On October 3, 1929, a riot at the prison claimed 13 lives.

The Colorado Women's Correctional Facility near Cañon City in unincorporated Fremont County was decommissioned on June 4, 2009.

Tourism
From Cañon City's Downtown Historic District located in the heart of the city to the Royal Gorge Bridge, there are many places to see and visit in the area.

Media
Cañon City is home to a daily newspaper, called the Cañon City Daily Record; an FM radio station, Star Country 104.5 FM; and a long-running AM radio station, known as KRLN NewsRadio 1400 AM.

Transportation
Transportation in the Cañon City area consists of cab service, shuttle bus service, and a downtown wagon ride. The Royal Gorge Bridge trolley had also been used during special events (it was destroyed in the Royal Gorge Fire, but it was reserved for use by the Royal Gorge Bridge & Park. Jeep tours and Segway tours are also available to explore local parks such as Red Canyon Park or scenic places such as Skyline Drive.

The town is served by the Fremont County airport (1V6) which is 6 miles to the East and currently has no scheduled passenger service. Within an hour's drive is the Colorado Springs airport with daily service by major airlines.

Major roads and highways
The area is served by one state and one U.S. highway with a mix of city and county roads to navigate the city or connect to neighboring areas.
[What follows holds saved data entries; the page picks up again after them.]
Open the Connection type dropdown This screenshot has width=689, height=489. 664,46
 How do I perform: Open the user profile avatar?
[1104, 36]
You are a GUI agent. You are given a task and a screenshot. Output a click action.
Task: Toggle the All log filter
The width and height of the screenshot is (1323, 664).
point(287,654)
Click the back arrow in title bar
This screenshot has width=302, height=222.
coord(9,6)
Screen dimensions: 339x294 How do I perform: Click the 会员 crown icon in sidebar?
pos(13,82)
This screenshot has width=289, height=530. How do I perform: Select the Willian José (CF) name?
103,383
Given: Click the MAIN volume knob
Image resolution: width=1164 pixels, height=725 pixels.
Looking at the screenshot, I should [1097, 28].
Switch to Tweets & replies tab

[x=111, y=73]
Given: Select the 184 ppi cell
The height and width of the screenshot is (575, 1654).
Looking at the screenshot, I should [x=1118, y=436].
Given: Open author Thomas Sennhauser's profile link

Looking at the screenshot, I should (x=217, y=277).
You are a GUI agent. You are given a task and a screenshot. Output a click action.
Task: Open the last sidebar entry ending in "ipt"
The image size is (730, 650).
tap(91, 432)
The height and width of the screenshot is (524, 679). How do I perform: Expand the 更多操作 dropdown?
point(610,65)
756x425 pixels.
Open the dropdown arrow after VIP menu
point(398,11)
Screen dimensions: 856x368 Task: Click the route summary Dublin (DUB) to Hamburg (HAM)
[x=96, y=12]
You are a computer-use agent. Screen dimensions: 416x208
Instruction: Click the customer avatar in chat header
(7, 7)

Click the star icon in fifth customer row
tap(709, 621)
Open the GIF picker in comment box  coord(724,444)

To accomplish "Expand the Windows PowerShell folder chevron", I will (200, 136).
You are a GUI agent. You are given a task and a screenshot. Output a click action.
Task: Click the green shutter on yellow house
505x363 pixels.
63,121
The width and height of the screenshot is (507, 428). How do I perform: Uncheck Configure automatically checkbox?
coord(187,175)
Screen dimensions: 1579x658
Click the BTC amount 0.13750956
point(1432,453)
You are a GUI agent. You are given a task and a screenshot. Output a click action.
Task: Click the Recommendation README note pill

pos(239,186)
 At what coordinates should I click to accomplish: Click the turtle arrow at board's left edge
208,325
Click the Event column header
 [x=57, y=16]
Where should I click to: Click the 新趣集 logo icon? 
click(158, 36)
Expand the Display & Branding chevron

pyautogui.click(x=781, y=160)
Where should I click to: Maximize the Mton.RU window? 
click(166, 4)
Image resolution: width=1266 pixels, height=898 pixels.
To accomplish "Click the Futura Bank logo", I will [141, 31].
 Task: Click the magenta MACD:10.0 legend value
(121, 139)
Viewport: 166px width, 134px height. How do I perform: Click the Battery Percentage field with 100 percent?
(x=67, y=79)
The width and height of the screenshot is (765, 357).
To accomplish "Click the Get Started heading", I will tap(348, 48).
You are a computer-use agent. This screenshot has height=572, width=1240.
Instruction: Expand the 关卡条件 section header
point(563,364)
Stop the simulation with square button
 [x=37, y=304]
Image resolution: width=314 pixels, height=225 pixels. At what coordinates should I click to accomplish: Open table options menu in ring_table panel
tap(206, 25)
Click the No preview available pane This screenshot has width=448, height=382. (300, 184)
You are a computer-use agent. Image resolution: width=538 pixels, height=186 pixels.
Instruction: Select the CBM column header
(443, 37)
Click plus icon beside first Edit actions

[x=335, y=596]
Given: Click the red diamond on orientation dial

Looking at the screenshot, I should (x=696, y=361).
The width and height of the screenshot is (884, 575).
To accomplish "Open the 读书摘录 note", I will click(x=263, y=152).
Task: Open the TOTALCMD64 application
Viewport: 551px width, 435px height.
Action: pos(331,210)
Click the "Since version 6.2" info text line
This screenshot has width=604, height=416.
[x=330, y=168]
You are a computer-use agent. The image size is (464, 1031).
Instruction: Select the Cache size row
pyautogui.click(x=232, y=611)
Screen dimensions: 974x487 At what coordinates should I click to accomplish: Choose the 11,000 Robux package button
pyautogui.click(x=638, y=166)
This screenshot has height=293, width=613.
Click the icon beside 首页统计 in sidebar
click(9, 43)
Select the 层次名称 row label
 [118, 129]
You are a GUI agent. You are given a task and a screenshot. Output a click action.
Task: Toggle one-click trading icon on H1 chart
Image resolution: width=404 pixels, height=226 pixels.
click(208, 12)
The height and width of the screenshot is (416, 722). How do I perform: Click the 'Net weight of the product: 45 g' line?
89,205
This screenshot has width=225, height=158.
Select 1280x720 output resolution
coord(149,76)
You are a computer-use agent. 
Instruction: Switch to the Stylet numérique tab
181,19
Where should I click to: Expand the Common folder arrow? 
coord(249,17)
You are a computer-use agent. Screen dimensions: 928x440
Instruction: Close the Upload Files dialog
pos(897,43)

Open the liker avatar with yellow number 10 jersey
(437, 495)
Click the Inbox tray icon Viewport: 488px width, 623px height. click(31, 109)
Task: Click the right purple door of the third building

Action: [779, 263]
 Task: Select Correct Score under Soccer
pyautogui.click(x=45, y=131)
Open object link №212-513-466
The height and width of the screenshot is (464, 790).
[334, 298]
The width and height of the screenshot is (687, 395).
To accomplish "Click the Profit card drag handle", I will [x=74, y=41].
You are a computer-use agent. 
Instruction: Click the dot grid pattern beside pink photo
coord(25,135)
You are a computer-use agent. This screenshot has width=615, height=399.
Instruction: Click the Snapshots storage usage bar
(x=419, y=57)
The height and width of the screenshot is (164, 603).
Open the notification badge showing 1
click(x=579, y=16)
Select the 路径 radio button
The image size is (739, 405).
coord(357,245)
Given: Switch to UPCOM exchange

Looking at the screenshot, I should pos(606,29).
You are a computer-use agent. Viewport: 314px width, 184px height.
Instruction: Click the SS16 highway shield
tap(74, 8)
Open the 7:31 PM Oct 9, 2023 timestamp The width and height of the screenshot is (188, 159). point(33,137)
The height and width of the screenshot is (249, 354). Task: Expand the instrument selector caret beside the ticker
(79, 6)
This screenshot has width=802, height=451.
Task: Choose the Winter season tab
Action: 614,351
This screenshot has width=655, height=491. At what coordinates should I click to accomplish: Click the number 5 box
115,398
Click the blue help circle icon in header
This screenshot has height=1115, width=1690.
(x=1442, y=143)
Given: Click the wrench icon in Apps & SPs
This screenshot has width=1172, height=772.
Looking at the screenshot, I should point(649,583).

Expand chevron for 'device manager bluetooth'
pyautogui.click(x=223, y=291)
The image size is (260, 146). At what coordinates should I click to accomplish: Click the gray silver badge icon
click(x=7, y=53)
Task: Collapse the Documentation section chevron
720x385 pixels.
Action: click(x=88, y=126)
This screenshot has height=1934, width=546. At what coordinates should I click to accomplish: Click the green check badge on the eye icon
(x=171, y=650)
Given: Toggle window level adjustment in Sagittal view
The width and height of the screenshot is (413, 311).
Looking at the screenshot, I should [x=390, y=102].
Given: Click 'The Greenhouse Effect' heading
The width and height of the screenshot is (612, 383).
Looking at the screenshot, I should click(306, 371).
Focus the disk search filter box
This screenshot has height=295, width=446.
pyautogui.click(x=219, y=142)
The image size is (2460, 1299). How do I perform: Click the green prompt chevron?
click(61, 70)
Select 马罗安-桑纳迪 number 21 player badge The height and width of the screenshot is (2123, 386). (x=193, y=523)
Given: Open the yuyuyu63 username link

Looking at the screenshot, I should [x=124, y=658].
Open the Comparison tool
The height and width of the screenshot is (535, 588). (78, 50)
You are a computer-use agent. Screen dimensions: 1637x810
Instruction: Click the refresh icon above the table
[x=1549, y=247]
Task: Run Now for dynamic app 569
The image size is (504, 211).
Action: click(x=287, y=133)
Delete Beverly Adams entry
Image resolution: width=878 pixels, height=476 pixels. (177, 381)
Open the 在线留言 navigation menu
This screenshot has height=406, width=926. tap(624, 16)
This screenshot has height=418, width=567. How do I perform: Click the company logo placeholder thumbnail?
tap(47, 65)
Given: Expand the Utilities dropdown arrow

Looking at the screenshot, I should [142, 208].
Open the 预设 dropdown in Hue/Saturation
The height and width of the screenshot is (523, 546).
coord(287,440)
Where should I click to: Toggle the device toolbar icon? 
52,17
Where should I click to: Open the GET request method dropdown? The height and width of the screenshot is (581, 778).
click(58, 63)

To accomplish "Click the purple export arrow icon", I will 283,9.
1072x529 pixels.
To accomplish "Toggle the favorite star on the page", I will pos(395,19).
State and national highways
U.S. Highway 50 - named Royal Gorge Boulevard from 1st Street to 15th Street in downtown Cañon
State Highway 115 - connects the city to nearby Florence and Penrose, ending in Colorado Springs

City and county roads
4th Street - connecting Downtown with South Cañon, Oak Creek Grade, Prospect Heights, and Capitol Hill
5th Street - serves as a north-south connector from Downtown north, allows traffic from Skyline Drive to return to U.S. 50
9th Street - serves as a carrier of CO 115 from the roundabout to the junction with U.S. 50, heads north and ends at Washington Street
15th Street - main route north to the hospital, a fire station and a small cluster of businesses
Orchard Avenue
Raynolds Avenue/Ash Street - runs from center of East Cañon to CO 115 via a county road, changes to a gravel road and becomes Chandler Road
MacKenzie / Four Mile Lane - routed to connect from CO 115 as a carrier of CR 20 until the city limits, at Hwy 50, heads north as Four Mile Lane

Bus service
Cañon City is part of Colorado's Bustang network. It is on the Alamosa-Pueblo Outrider line.

Scenic routes
Skyline Drive, major scenic route overlooking Cañon City that was originally built by local inmates at the Territorial Prison

Railroads
The Union Pacific Railroad mothballed the Tennessee Pass line in 1997. In 1998 Rock and Rail LLC was formed, and began operating on the former Union Pacific track between Cañon City and Parkdale. It also operates between Pueblo and Cañon City on lines purchased from the UP Railway. The tourist line Cañon City and Royal Gorge Railroad also operates on the RRRR's track.

Education
See also Cañon City School District
Cañon City's school system is under the direction of the Cañon City School District Fremont RE-1. The district currently has four elementary schools, one charter school, one school serving as both an elementary school and middle school, one middle school and one high school, Cañon City High School. For the higher education needs of the community, Pueblo Community College provides a branch campus on the west end of the city along U.S. Highway 50.

Places of interest

Listed on the National Register of Historic Places
Cañon City Downtown Historic District
Cañon City Municipal Building, also known as the Royal Gorge Regional Museum and History Center
Cañon City Post Office and Federal Building
Cañon City State Armory

Other sites
Colorado State Penitentiary
Colorado Territorial Correctional Facility
Holy Cross Abbey (Cañon City, Colorado)
Museum of Colorado Prisons
Peabody Mansion, home of the Cañon City Chamber of Commerce
Royal Gorge Bridge and Park
Royal Gorge Route Railroad

Defunct sites
Buckskin Joe, closed in 2010

Notable people
Robert Wesley Amick, artist
Don Bendell, writer
Jack Christiansen, NFL hall-of-famer (Detroit Lions)
Donald S. Fredrickson, medical researcher, former director of the National Institutes of Health and first president of the Howard Hughes Medical Institute; born in Cañon City
Skip Konte, musician, "Wizard of all Northern Realms"
Vice Admiral Emory S. Land (U.S. Navy), born in Cañon City
Bird Millman, stage name of Jeannadean Engleman, Circus Aerialist, born in Cañon City
James Hamilton Peabody, former Colorado governor

In popular culture

The movie Canon City (1948) depicts the real-life 1947 escape of 12 prisoners from nearby Colorado State Penitentiary.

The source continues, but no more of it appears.